These are comfortable, although perhaps a little weighty. Isolation is good, and leakage minimal, yet they seem to reveal plenty of detail for a closed‑back design. I'd be happy doing some mixing with these, but wouldn't like to rely on them alone — and I'd have reservations about using them for long sessions, as I personally found the high end a tad fatiguing. They'd make decent tracking cans too, with the same caveat about the brightness. Matt Houghton

The folding, collapsible design of the SRH840s is similar to the MDR7509 HDs, while the single-sided cable connection includes a neat twist-lock connector. They give good isolation and are fairly sensitive, at +2dB relative to the AKG K702s. Although comfortable, they're one of the heaviest in the group. They offer a very similar sonic performance to the MDR7509s, although with a slightly richer bottom end. Dynamics and mid-range clarity are good. Hugh Robjohns


  • Pro900: Closed‑back, 40Ω, £371.45$599.

Ultrasone Pro 900.The Pro900s offer moderate isolation and are more sensitive than most (+3dB). The fit is firm and comfortable. You get very good dynamics, resolution and a strong bass end. There's a hi‑fi flavour, emphasising the bass and high end, which tends to be flattering rather than revealing. The Pro900 is expensive and impressive sounding, but not the most accurate to mix with. Hugh Robjohns

These sound initially impressive, but have a hyped high end and a somewhat scooped mid, which makes me suspect they're voiced for the consumer market, rather than for accuracy. I was expecting more, and couldn't justify the expense for studio tracking or mixing. Paul White

A fairly lightweight headset with good head pressure gave a secure fit, although spill levels weren't as low as from some closed‑back designs. Tonality was anything but neutral, with a bloated low end and lots of extreme high-frequency, and I found this almost impossible to adjust to (more like listening to a car stereo than to a monitoring system!). Despite the fatiguing tonal crispness, the high end came across as messy and lacking in resolution from a mixing perspective. Overall tonality differences between different mixes were obscured, and spoken voices sounded coloured, so I'd have little confidence in my EQ decisions. Communication of relative balance seemed compromised too, especially when focusing on bass, kick, vocal, and treble percussion levels. Despite the D900's price being on a par with top‑of‑the‑line open‑backed models, I reckon you'll get more mixing horsepower from the significantly less expensive Beyer DT250 or AKG K240 MkII. I preferred Sennheiser's more affordable HD251 II for overdubbing, given its smoother high end and better isolation/spill performance. Mike Senior

I found the 'smile curve' frequency response of the D900 Pros tiring and problematic for mixing, while the foam ear-pads had a tendency to fall off. Isolation is fairly good, though. Sam Inglis


In general, it seems that you still get what you pay for with headphones, because quality improved noticeably with cost in most cases. The Sennheiser HD800s were by far the most expensive on test, and probably the best — although not all of us had the opportunity to audition them, as they were only just becoming available as we wrote this article. The two notable exceptions to the rule were the Beyerdynamic DT250, which demonstrated a relatively poor cost‑quality ratio (although they're very robust), and the Fostex T50RP, which most — though it has to be said not all — of us found disappointing.

» **Information shown**:
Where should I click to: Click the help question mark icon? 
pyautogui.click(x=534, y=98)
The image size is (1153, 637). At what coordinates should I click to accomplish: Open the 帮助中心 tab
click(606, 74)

» **Your tasks**:
**a)** Copy the passage in the headphone reviews above from "The folding, collapsible" to "Closed‑back, 40Ω, £371.45$599.".
**b)** List every reviewer who signs a comment in the headphone reviews above.
**c)** Please write what comes next in the headphone reviews, picking up after their final sentence.

» **Results for each task**:
**a)**
The folding, collapsible design of the SRH840s is similar to the MDR7509 HDs, while the single-sided cable connection includes a neat twist-lock connector. They give good isolation and are fairly sensitive, at +2dB relative to the AKG K702s. Although comfortable, they're one of the heaviest in the group. They offer a very similar sonic performance to the MDR7509s, although with a slightly richer bottom end. Dynamics and mid-range clarity are good. Hugh Robjohns


  • Pro900: Closed‑back, 40Ω, £371.45$599.

**b)**
Matt Houghton
Hugh Robjohns
Paul White
Mike Senior
Sam Inglis

**c)**
It seems we weren't all able to agree on the best all‑round headphones, or, for that matter, the best ones for mixing or tracking, which just goes to show how personal preferences, or the musical styles in which you work will affect your choice. However, quality does seem to shine through, because the same suspects did crop up again and again. The now long‑established Sennheiser HD650, and the Beyerdynamic DT880s seemed to get the most plaudits as mixing phones, with the AKG K702s and other Sennheiser and Beyer models coming close behind — all of which are open‑backed or semi-open-backed models. For recording on location or working in noisy environments the Sennheiser HD251 II seemed popular, for their combination of excellent performance, build quality and exclusion of external sound. For closed‑back designs, the Sony MDR 7509HDs seem to come out on top, with qualified plaudits also for the Audio-Technica ATH M50s.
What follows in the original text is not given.